AWS ParallelCluster Auto Scaling

The auto scaling strategy described here applies to HPC clusters deployed with one of the supported traditional job scheduler, either SGE, Slurm or Torque. In these cases AWS ParallelCluster directly implements the scaling capabilities by managing the Auto Scaling Group (ASG) of the compute nodes and changing the scheduler configuration accordingly. For HPC clusters based on AWS Batch, ParallelCluster relies on the elastic scaling capabilities provided by the AWS-managed job scheduler.

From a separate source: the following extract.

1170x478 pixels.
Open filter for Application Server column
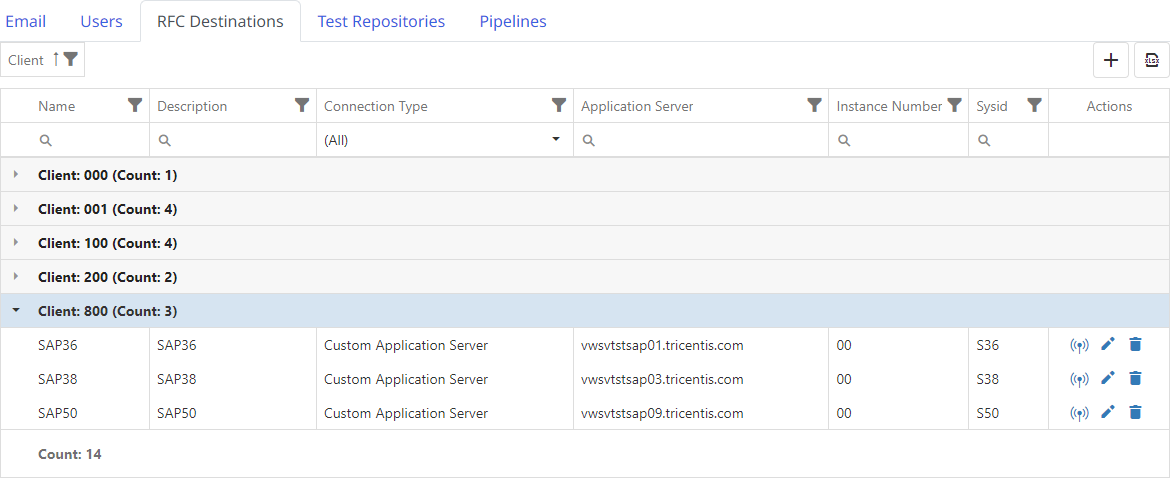[x=814, y=106]
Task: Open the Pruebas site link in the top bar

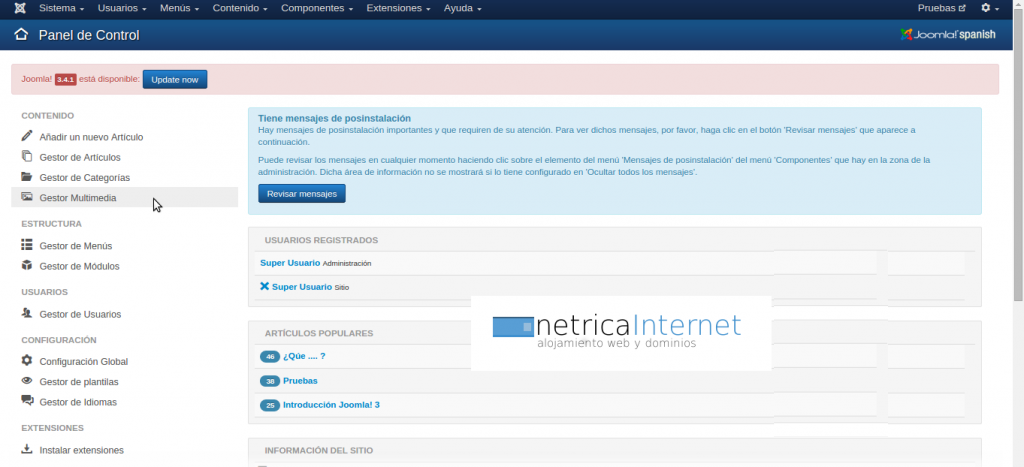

Clusters deployed with AWS ParallelCluster are elastic in several ways. The first is by simply setting the initial_queue_size and max_queue_size parameters of a cluster settings. The initial_queue_size sets the minimum size value of the ComputeFleet ASG and also the desired capacity value. The max_queue_size sets the maximum size value of the ComputeFleet ASG.

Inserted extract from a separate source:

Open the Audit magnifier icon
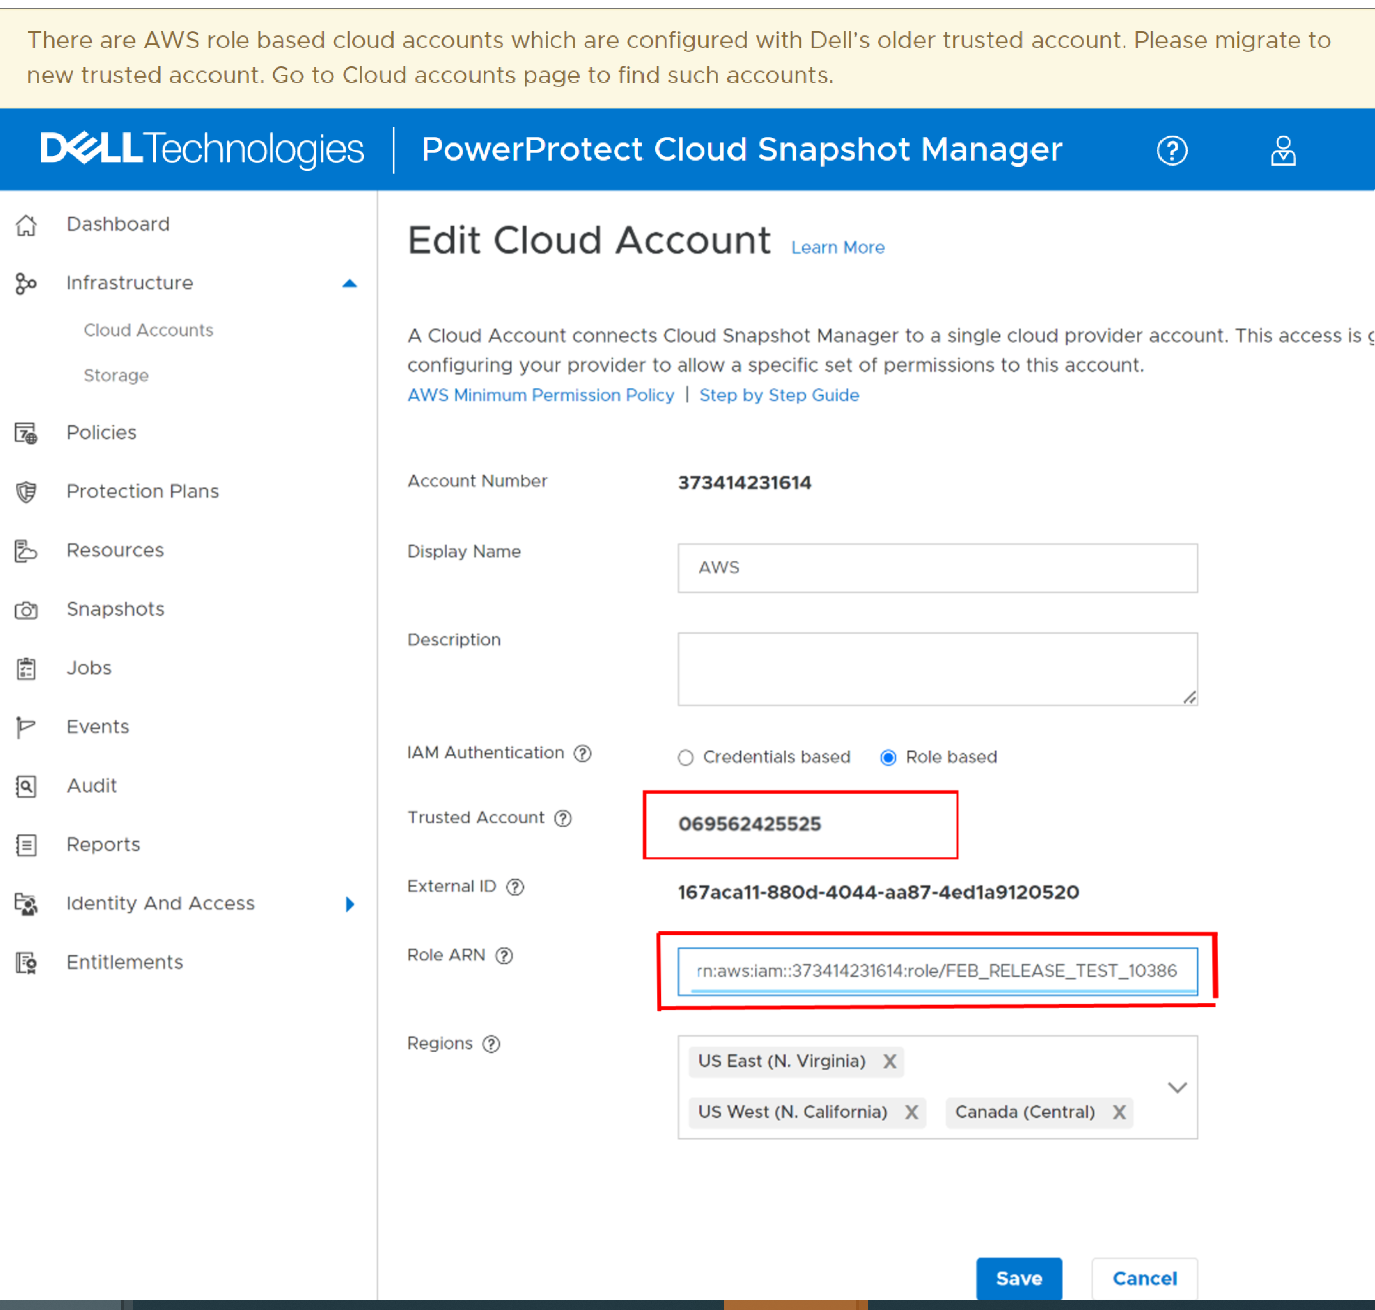26,786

_images/as-basic-diagram.png

Scaling Up

Every minute, a process called jobwatcher runs on the master instance and evaluates the current number of instances required by the pending jobs in the queue. If the total number of busy nodes and requested nodes is greater than the current desired value in the ASG, it adds more instances. If you submit more jobs, the queue will get re-evaluated and the ASG updated up to the max_queue_size.

With SGE each job requires a number of slots to run (one slot corresponds to one processing unit, e.g. a vCPU). When evaluating the number of instances required to serve the currently pending jobs, the jobwatcher divides the total number of requested slots by the capacity of a single compute node. The capacity of a compute node that is the number of available vCPUs depends on the EC2 instance type selected in the cluster configuration.

With Slurm and Torque schedulers each job can require both a number of nodes and a number of slots per node. The jobwatcher takes into account the request of each job and determines the number of compute nodes to fulfill the new computational requirements. For example, assuming a cluster with c5.2xlarge (8 vCPU) as compute instance type, and three queued pending jobs with the following requirements: job1 2 nodes / 4 slots each, job2 3 nodes / 2 slots and job3 1 node / 4 slots, the jobwatcher will require three new compute instances to the ASG to serve the three jobs.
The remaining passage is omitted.